* [Exercise goal]:
Return all of the material, keeping each line exactly as it is.

* [The records]:

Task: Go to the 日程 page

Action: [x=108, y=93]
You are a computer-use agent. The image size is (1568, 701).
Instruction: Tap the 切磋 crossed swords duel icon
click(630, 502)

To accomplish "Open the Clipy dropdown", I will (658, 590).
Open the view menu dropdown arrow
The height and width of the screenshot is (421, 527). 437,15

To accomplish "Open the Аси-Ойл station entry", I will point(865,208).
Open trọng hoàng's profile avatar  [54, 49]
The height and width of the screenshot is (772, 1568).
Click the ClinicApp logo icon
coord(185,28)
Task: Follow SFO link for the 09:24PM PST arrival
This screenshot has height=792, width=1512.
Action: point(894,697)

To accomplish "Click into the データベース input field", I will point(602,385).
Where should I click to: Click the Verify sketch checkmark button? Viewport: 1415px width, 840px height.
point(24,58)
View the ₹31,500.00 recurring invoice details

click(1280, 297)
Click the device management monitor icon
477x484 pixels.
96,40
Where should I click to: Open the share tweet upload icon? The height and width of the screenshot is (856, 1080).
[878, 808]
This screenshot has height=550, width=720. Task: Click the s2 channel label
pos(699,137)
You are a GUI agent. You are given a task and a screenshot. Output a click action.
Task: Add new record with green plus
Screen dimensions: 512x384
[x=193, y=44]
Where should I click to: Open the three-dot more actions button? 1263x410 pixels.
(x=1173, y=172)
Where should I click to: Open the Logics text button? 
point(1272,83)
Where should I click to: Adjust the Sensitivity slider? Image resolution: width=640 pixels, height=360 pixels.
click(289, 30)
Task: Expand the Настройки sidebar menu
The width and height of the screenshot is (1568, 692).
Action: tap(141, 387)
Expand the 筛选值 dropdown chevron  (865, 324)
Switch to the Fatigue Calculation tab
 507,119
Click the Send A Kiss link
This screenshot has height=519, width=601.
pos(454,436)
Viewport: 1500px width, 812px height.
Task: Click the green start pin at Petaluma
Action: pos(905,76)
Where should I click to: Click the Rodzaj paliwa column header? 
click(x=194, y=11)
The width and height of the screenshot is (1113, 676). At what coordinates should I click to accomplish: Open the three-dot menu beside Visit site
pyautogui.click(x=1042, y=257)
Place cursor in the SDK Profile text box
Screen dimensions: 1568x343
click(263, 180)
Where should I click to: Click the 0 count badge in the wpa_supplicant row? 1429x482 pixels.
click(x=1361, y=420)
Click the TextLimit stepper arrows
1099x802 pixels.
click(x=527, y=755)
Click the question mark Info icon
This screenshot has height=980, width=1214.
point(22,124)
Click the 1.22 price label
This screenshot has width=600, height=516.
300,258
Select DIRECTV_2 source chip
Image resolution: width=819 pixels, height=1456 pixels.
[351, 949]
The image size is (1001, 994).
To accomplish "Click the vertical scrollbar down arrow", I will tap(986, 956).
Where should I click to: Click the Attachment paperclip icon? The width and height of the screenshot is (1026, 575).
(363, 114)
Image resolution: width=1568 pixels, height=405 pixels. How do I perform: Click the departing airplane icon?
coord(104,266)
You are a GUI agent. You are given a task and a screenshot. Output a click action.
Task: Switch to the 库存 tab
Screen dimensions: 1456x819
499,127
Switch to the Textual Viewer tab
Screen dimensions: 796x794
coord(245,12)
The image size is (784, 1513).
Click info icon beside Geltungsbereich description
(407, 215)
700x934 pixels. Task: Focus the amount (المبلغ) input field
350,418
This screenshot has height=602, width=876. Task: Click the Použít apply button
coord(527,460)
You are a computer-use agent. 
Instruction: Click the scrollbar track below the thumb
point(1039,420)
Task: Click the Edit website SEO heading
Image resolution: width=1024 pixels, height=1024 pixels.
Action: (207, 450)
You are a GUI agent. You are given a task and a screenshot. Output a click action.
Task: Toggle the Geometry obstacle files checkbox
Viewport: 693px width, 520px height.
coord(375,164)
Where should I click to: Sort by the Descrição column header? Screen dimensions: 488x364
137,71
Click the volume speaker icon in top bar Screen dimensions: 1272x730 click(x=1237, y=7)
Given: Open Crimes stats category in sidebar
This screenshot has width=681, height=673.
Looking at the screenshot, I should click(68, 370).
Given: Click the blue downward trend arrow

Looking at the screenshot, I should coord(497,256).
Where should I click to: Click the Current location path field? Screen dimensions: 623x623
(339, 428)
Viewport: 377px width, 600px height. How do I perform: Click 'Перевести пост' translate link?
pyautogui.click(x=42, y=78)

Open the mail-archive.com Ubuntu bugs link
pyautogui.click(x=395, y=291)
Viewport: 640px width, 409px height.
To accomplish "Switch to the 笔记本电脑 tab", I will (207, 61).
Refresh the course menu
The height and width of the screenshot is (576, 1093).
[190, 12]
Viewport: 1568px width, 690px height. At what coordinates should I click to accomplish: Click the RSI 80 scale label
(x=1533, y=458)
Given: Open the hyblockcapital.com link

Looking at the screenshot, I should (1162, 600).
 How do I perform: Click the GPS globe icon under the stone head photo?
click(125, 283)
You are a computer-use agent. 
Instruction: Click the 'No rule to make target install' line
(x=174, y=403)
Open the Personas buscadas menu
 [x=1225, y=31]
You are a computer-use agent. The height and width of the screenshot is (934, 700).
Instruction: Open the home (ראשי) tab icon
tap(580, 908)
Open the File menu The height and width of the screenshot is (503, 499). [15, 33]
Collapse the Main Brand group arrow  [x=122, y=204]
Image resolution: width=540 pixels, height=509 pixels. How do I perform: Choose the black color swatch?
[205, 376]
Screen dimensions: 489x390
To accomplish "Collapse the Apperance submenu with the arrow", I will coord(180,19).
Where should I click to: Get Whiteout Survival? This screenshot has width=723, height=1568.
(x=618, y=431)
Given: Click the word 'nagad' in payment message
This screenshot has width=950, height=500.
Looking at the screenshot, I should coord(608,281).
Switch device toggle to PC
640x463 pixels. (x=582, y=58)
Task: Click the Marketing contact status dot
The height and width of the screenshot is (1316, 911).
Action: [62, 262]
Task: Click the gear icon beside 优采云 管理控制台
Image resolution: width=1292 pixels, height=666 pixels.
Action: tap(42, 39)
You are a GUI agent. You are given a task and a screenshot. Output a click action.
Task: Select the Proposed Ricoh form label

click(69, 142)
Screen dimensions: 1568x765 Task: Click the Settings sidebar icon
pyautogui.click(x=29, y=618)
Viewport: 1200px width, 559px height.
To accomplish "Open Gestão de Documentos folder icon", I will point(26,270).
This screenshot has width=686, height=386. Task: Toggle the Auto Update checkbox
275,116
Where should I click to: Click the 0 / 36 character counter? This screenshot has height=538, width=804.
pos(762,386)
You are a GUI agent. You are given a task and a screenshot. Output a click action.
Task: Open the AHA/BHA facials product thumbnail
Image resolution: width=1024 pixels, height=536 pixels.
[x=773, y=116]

* [Solution to the exercise]:
Task: Go to the 日程 page

Action: [x=108, y=93]
You are a computer-use agent. The image size is (1568, 701).
Instruction: Tap the 切磋 crossed swords duel icon
click(630, 502)

To accomplish "Open the Clipy dropdown", I will (658, 590).
Open the view menu dropdown arrow
The height and width of the screenshot is (421, 527). 437,15

To accomplish "Open the Аси-Ойл station entry", I will point(865,208).
Open trọng hoàng's profile avatar  [54, 49]
The height and width of the screenshot is (772, 1568).
Click the ClinicApp logo icon
coord(185,28)
Task: Follow SFO link for the 09:24PM PST arrival
This screenshot has height=792, width=1512.
Action: point(894,697)

To accomplish "Click into the データベース input field", I will point(602,385).
Where should I click to: Click the Verify sketch checkmark button? Viewport: 1415px width, 840px height.
point(24,58)
View the ₹31,500.00 recurring invoice details

click(1280, 297)
Click the device management monitor icon
477x484 pixels.
96,40
Where should I click to: Open the share tweet upload icon? The height and width of the screenshot is (856, 1080).
[878, 808]
This screenshot has height=550, width=720. Task: Click the s2 channel label
pos(699,137)
You are a GUI agent. You are given a task and a screenshot. Output a click action.
Task: Add new record with green plus
Screen dimensions: 512x384
[x=193, y=44]
Where should I click to: Open the three-dot more actions button? 1263x410 pixels.
(x=1173, y=172)
Where should I click to: Open the Logics text button? 
point(1272,83)
Where should I click to: Adjust the Sensitivity slider? Image resolution: width=640 pixels, height=360 pixels.
click(289, 30)
Task: Expand the Настройки sidebar menu
The width and height of the screenshot is (1568, 692).
Action: tap(141, 387)
Expand the 筛选值 dropdown chevron  (865, 324)
Switch to the Fatigue Calculation tab
 507,119
Click the Send A Kiss link
This screenshot has height=519, width=601.
pos(454,436)
Viewport: 1500px width, 812px height.
Task: Click the green start pin at Petaluma
Action: pos(905,76)
Where should I click to: Click the Rodzaj paliwa column header? 
click(x=194, y=11)
The width and height of the screenshot is (1113, 676). At what coordinates should I click to accomplish: Open the three-dot menu beside Visit site
pyautogui.click(x=1042, y=257)
Place cursor in the SDK Profile text box
Screen dimensions: 1568x343
click(263, 180)
Where should I click to: Click the 0 count badge in the wpa_supplicant row? 1429x482 pixels.
click(x=1361, y=420)
Click the TextLimit stepper arrows
1099x802 pixels.
click(x=527, y=755)
Click the question mark Info icon
This screenshot has height=980, width=1214.
point(22,124)
Click the 1.22 price label
This screenshot has width=600, height=516.
300,258
Select DIRECTV_2 source chip
Image resolution: width=819 pixels, height=1456 pixels.
[351, 949]
The image size is (1001, 994).
To accomplish "Click the vertical scrollbar down arrow", I will tap(986, 956).
Where should I click to: Click the Attachment paperclip icon? The width and height of the screenshot is (1026, 575).
(363, 114)
Image resolution: width=1568 pixels, height=405 pixels. How do I perform: Click the departing airplane icon?
coord(104,266)
You are a GUI agent. You are given a task and a screenshot. Output a click action.
Task: Switch to the 库存 tab
Screen dimensions: 1456x819
499,127
Switch to the Textual Viewer tab
Screen dimensions: 796x794
coord(245,12)
The image size is (784, 1513).
Click info icon beside Geltungsbereich description
(407, 215)
700x934 pixels. Task: Focus the amount (المبلغ) input field
350,418
This screenshot has height=602, width=876. Task: Click the Použít apply button
coord(527,460)
You are a computer-use agent. 
Instruction: Click the scrollbar track below the thumb
point(1039,420)
Task: Click the Edit website SEO heading
Image resolution: width=1024 pixels, height=1024 pixels.
Action: (207, 450)
You are a GUI agent. You are given a task and a screenshot. Output a click action.
Task: Toggle the Geometry obstacle files checkbox
Viewport: 693px width, 520px height.
coord(375,164)
Where should I click to: Sort by the Descrição column header? Screen dimensions: 488x364
137,71
Click the volume speaker icon in top bar Screen dimensions: 1272x730 click(x=1237, y=7)
Given: Open Crimes stats category in sidebar
This screenshot has width=681, height=673.
Looking at the screenshot, I should click(68, 370).
Given: Click the blue downward trend arrow

Looking at the screenshot, I should coord(497,256).
Where should I click to: Click the Current location path field? Screen dimensions: 623x623
(339, 428)
Viewport: 377px width, 600px height. How do I perform: Click 'Перевести пост' translate link?
pyautogui.click(x=42, y=78)

Open the mail-archive.com Ubuntu bugs link
pyautogui.click(x=395, y=291)
Viewport: 640px width, 409px height.
To accomplish "Switch to the 笔记本电脑 tab", I will (207, 61).
Refresh the course menu
The height and width of the screenshot is (576, 1093).
[190, 12]
Viewport: 1568px width, 690px height. At what coordinates should I click to accomplish: Click the RSI 80 scale label
(x=1533, y=458)
Given: Open the hyblockcapital.com link

Looking at the screenshot, I should (1162, 600).
 How do I perform: Click the GPS globe icon under the stone head photo?
click(125, 283)
You are a computer-use agent. 
Instruction: Click the 'No rule to make target install' line
(x=174, y=403)
Open the Personas buscadas menu
 [x=1225, y=31]
You are a computer-use agent. The height and width of the screenshot is (934, 700).
Instruction: Open the home (ראשי) tab icon
tap(580, 908)
Open the File menu The height and width of the screenshot is (503, 499). [15, 33]
Collapse the Main Brand group arrow  [x=122, y=204]
Image resolution: width=540 pixels, height=509 pixels. How do I perform: Choose the black color swatch?
[205, 376]
Screen dimensions: 489x390
To accomplish "Collapse the Apperance submenu with the arrow", I will coord(180,19).
Where should I click to: Get Whiteout Survival? This screenshot has width=723, height=1568.
(x=618, y=431)
Given: Click the word 'nagad' in payment message
This screenshot has width=950, height=500.
Looking at the screenshot, I should coord(608,281).
Switch device toggle to PC
640x463 pixels. (x=582, y=58)
Task: Click the Marketing contact status dot
The height and width of the screenshot is (1316, 911).
Action: [62, 262]
Task: Click the gear icon beside 优采云 管理控制台
Image resolution: width=1292 pixels, height=666 pixels.
Action: tap(42, 39)
You are a GUI agent. You are given a task and a screenshot. Output a click action.
Task: Select the Proposed Ricoh form label

click(69, 142)
Screen dimensions: 1568x765 Task: Click the Settings sidebar icon
pyautogui.click(x=29, y=618)
Viewport: 1200px width, 559px height.
To accomplish "Open Gestão de Documentos folder icon", I will point(26,270).
This screenshot has width=686, height=386. Task: Toggle the Auto Update checkbox
275,116
Where should I click to: Click the 0 / 36 character counter? This screenshot has height=538, width=804.
pos(762,386)
You are a GUI agent. You are given a task and a screenshot. Output a click action.
Task: Open the AHA/BHA facials product thumbnail
Image resolution: width=1024 pixels, height=536 pixels.
[x=773, y=116]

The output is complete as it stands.